** Opening Task material block **

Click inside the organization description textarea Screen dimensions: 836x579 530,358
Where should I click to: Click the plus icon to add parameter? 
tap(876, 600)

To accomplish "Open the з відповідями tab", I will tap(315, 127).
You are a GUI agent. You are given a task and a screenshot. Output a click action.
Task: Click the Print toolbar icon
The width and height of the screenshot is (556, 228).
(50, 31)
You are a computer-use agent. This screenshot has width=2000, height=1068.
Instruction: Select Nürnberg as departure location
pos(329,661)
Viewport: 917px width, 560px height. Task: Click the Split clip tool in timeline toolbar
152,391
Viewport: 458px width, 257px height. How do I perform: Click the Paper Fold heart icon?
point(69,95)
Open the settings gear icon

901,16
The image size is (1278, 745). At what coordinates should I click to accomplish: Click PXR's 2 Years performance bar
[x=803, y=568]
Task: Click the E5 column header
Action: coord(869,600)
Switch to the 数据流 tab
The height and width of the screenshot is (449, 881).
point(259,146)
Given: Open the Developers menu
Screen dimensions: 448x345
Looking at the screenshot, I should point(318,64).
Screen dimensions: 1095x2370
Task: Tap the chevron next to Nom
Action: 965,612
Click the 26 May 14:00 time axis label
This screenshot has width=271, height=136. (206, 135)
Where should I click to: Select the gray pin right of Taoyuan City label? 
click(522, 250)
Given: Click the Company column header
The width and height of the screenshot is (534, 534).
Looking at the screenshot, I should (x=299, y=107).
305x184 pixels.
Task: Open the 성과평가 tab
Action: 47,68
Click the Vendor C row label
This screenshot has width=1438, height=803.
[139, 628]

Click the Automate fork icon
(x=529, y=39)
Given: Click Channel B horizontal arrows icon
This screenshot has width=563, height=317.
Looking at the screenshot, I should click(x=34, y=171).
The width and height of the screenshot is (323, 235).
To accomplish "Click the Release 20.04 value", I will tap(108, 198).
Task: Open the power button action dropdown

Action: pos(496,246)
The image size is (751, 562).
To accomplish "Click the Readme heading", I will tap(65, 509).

** Closing Task material block **

--- What the task asks ---
Your answer must be an exact transcription of all the data above.

--- Exercise response ---
Click inside the organization description textarea Screen dimensions: 836x579 530,358
Where should I click to: Click the plus icon to add parameter? 
tap(876, 600)

To accomplish "Open the з відповідями tab", I will tap(315, 127).
You are a GUI agent. You are given a task and a screenshot. Output a click action.
Task: Click the Print toolbar icon
The width and height of the screenshot is (556, 228).
(50, 31)
You are a computer-use agent. This screenshot has width=2000, height=1068.
Instruction: Select Nürnberg as departure location
pos(329,661)
Viewport: 917px width, 560px height. Task: Click the Split clip tool in timeline toolbar
152,391
Viewport: 458px width, 257px height. How do I perform: Click the Paper Fold heart icon?
point(69,95)
Open the settings gear icon

901,16
The image size is (1278, 745). At what coordinates should I click to accomplish: Click PXR's 2 Years performance bar
[x=803, y=568]
Task: Click the E5 column header
Action: coord(869,600)
Switch to the 数据流 tab
The height and width of the screenshot is (449, 881).
point(259,146)
Given: Open the Developers menu
Screen dimensions: 448x345
Looking at the screenshot, I should point(318,64).
Screen dimensions: 1095x2370
Task: Tap the chevron next to Nom
Action: 965,612
Click the 26 May 14:00 time axis label
This screenshot has width=271, height=136. (206, 135)
Where should I click to: Select the gray pin right of Taoyuan City label? 
click(522, 250)
Given: Click the Company column header
The width and height of the screenshot is (534, 534).
Looking at the screenshot, I should (x=299, y=107).
305x184 pixels.
Task: Open the 성과평가 tab
Action: 47,68
Click the Vendor C row label
This screenshot has width=1438, height=803.
[139, 628]

Click the Automate fork icon
(x=529, y=39)
Given: Click Channel B horizontal arrows icon
This screenshot has width=563, height=317.
Looking at the screenshot, I should click(x=34, y=171).
The width and height of the screenshot is (323, 235).
To accomplish "Click the Release 20.04 value", I will tap(108, 198).
Task: Open the power button action dropdown

Action: pos(496,246)
The image size is (751, 562).
To accomplish "Click the Readme heading", I will tap(65, 509).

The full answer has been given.